The mischief we got into was harmless. We stayed up too late, watched TV, and on one particularly fun night, someone made pot brownies. I was not a pot smoker by any means. I had tried it a couple of times but either barfed or fell asleep. I ate one of the pot brownies with great trepidation and soon, I wasn’t asleep or barfing, I was laughing my ass off. We watched tapes of Monty Python’s Flying Circus and laughed hysterically until we fell asleep on top of one another, piled up like little puppies. It was innocent, just a bunch of kids having fun, nothing weird or sexual at all. I woke up with sore abs from laughing so hard. I’d never had many friends my own age, and now I was suddenly part of a fraternity, this group that hung out together as if we were a bunch of friends at college. In a way, this was our college. We did the same things as our friends who were in school. Emilio dated a new girl every week, and Tom fell into a serious relationship with his Risky Business costar Rebecca De Mornay, who was a very serious actress herself.

We made silly home videos, including a hybrid of Leonard Nimoy’s In Search Of and Scooby-Doo. We shot it in the Sheens’ backyard, and it was about a mysterious monster called “La Pelou,” a name improvised by Charlie Sheen.

One night at the Sheens’, the boys were telling stories about working with Coppola on The Outsiders. Sure, it was grueling, but their hardships paled in comparison to the stories Marty then told about working with Francis on Apocalypse Now.

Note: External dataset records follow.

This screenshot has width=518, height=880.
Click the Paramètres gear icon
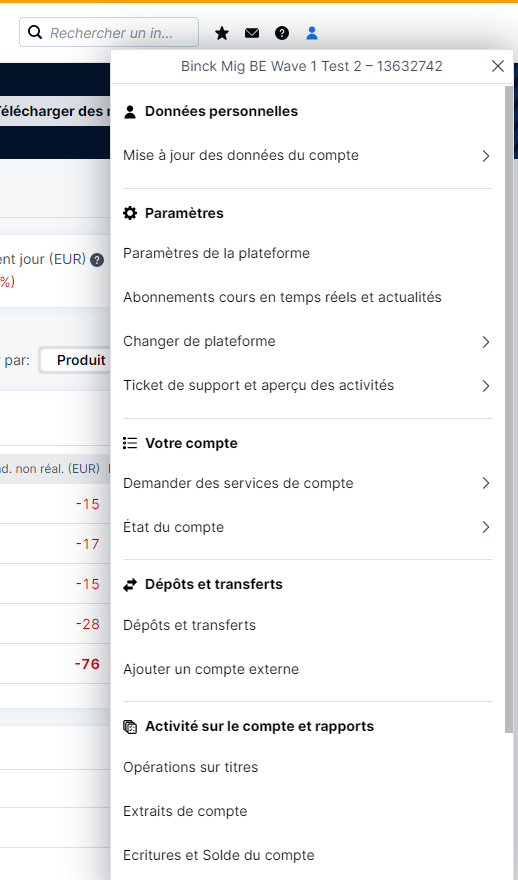(130, 213)
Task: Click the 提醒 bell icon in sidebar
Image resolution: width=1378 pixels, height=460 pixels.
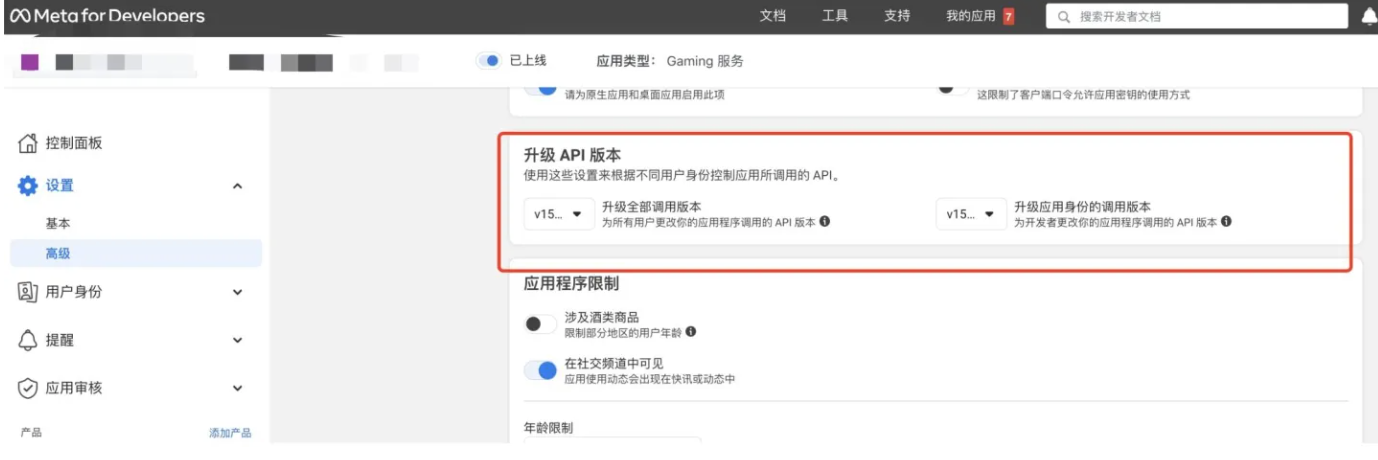Action: tap(28, 340)
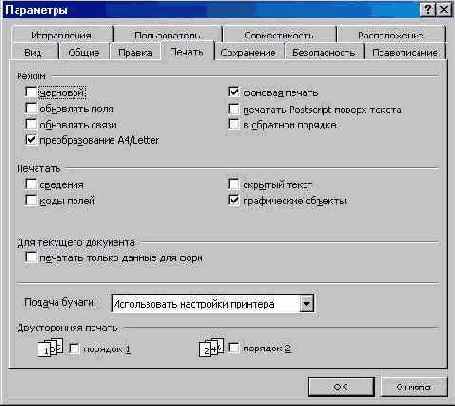Open the Подача бумаги dropdown arrow
Screen dimensions: 455x406
pyautogui.click(x=306, y=304)
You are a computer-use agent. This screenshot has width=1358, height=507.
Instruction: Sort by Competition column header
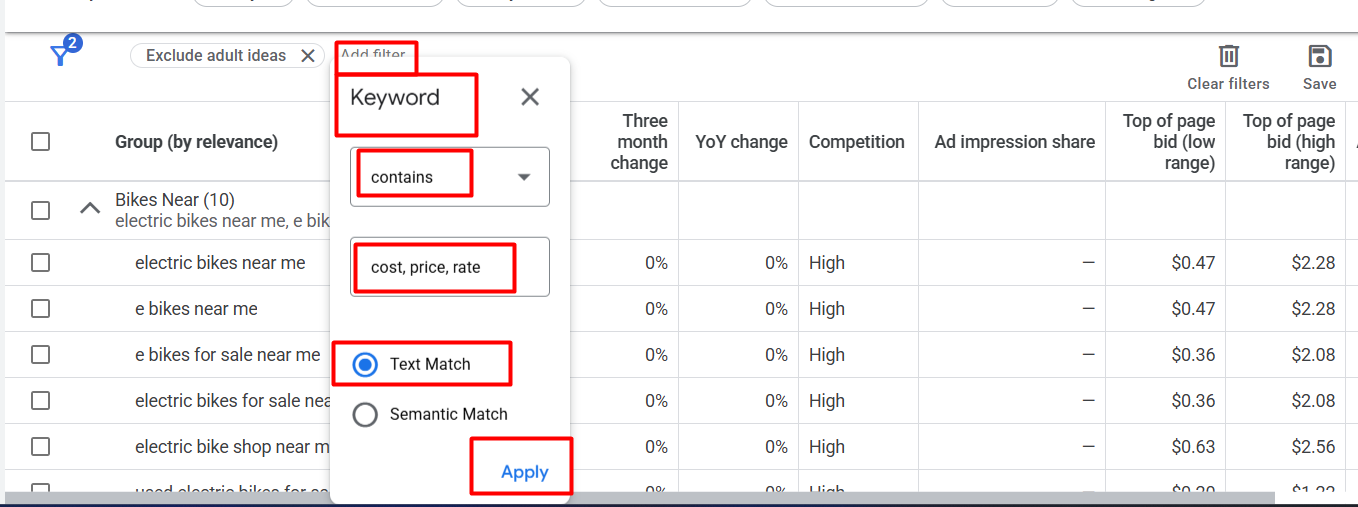(x=856, y=142)
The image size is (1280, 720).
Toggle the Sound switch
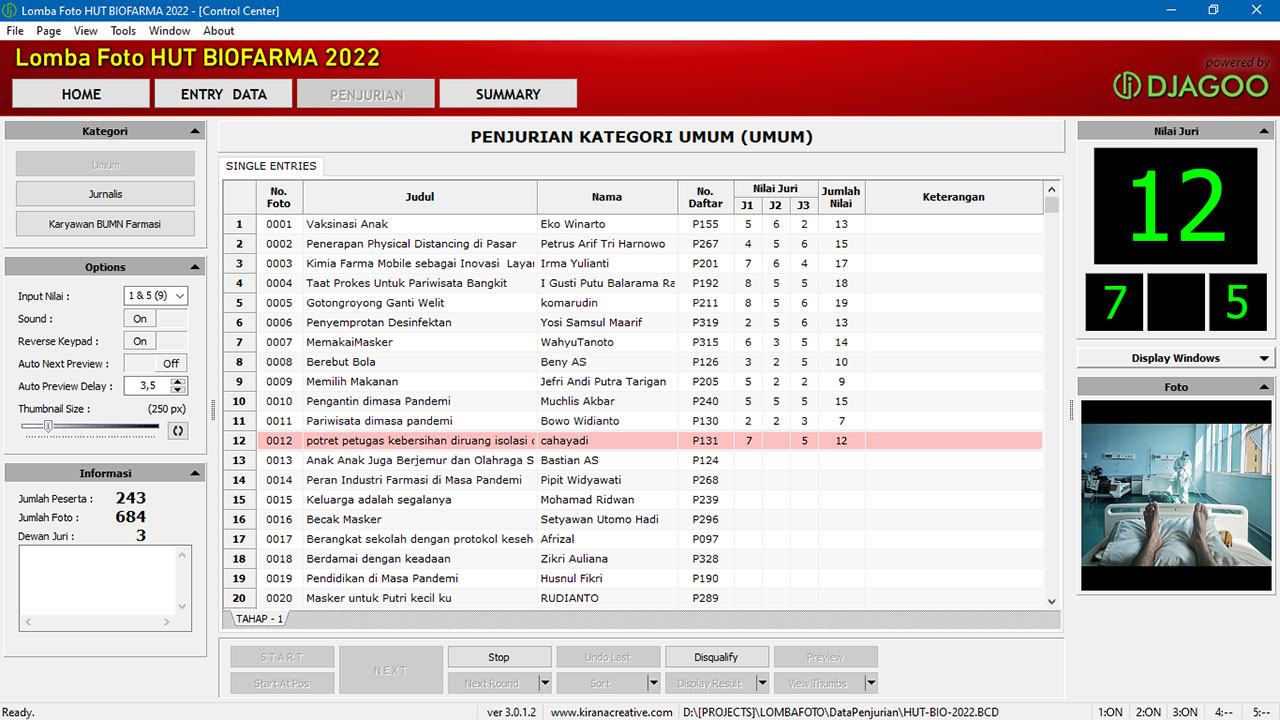tap(155, 319)
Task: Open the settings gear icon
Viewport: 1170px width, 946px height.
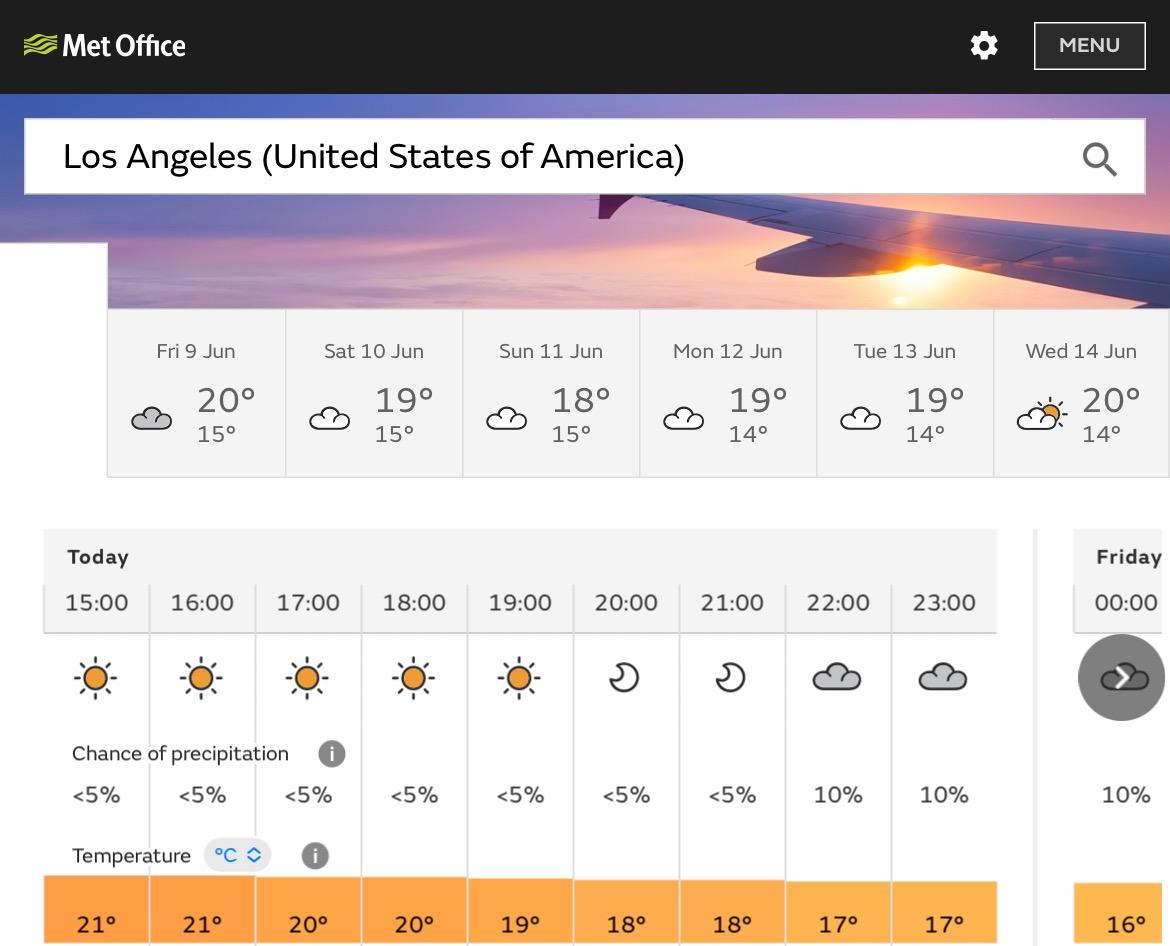Action: [x=984, y=46]
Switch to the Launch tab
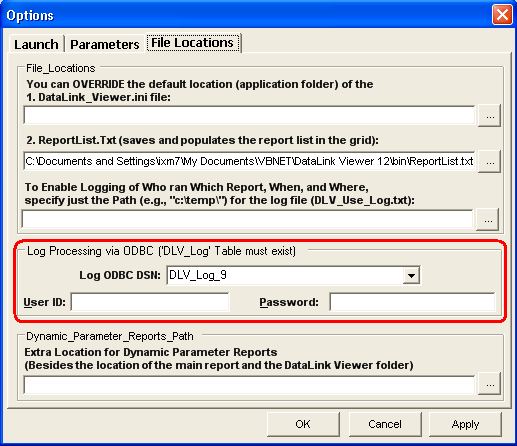 click(x=36, y=44)
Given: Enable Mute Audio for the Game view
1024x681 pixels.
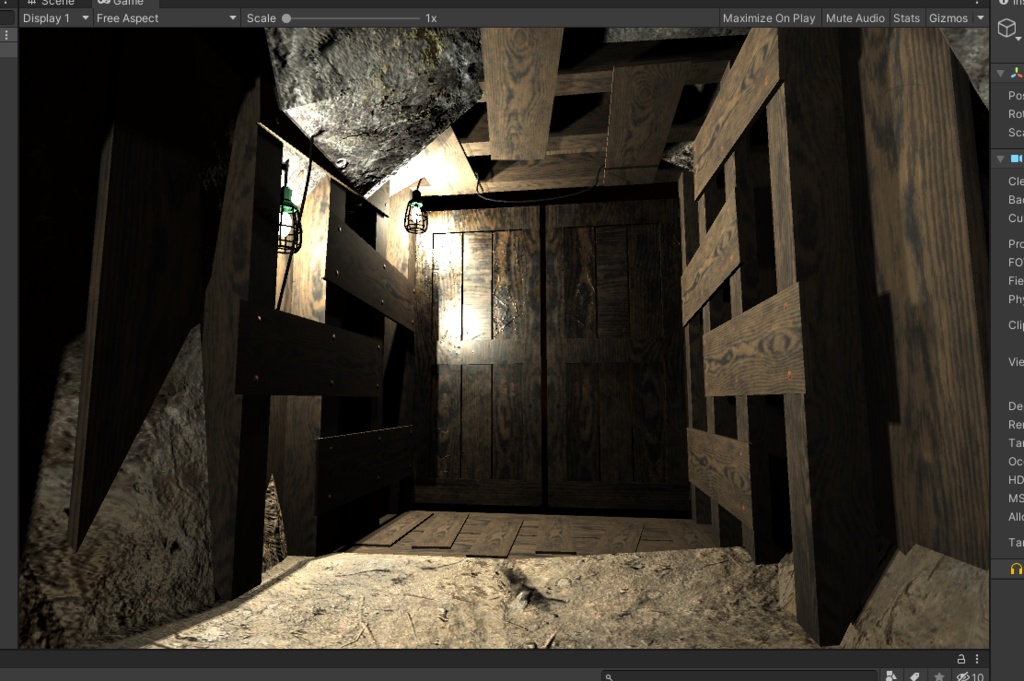Looking at the screenshot, I should coord(855,17).
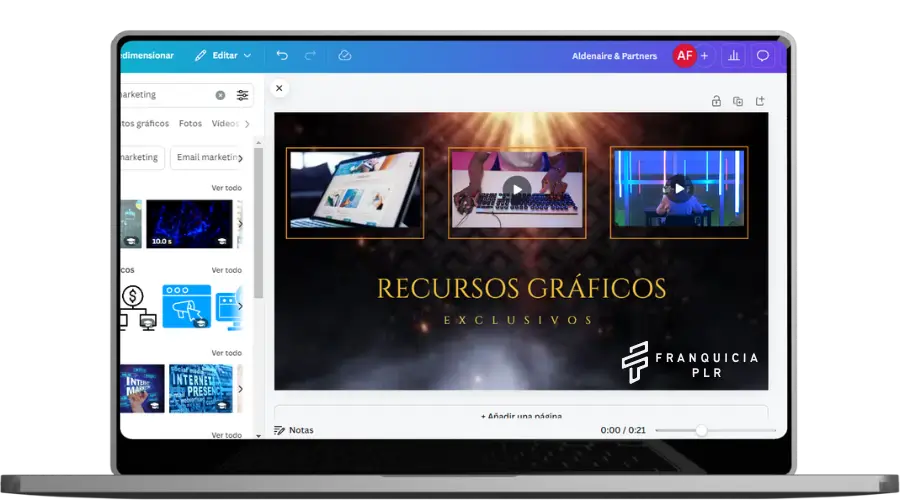
Task: Open the Editar dropdown menu
Action: pos(223,56)

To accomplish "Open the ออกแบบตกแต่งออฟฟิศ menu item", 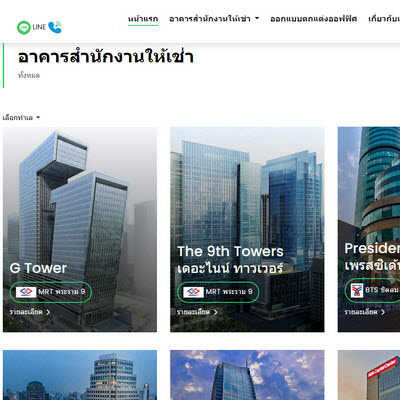I will coord(313,19).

“You think you had it hard changing clothes in a gas station bathroom?” he said. “Let me tell you what it was like working with the same megalomaniac director in the jungle.”

He recounted the now infamous stories about how he had been wasted while shooting the movie’s opening scenes, how he had lacerated his hand on the mirror and actually bled, and how production was shut down after he suffered a heart attack. But he also told a story that no one else knew. A couple months after his heart attack, he said, they were shooting scenes on the river in God knows where, and out of the blue Francis turned to him and said, “You know, I could cut that opening footage and make you look like Mickey Mouse.”

Without missing a beat, Marty replied, “Well, that would make you Walt Disney, wouldn’t it, Francis?”

There was a take-away to Marty’s story, of course, one he reiterated in a more direct manner another time. We were all together one night, all of us just hammered (Marty was still drinking then), when he turned to me and said very seriously, “Don’t be an actress. Quit now. Just get the fuck out of the business.”

Don’t be an actress? Quit? Get out? I was baffled.

“What are you saying?” I asked.

“You don’t want to be a fucking actress,” he said with a pleading intensity that grew and grew as he focused his eyes on me. “It’s the worst job in the world. It will break your heart, and then it will break your heart again, and then just because it doesn’t give a fuck it will break your heart yet again.”

I understood what Marty was saying, and why. Few businesses are crueler than show business. But as things turned out, acting wouldn’t break my heart. An actor would.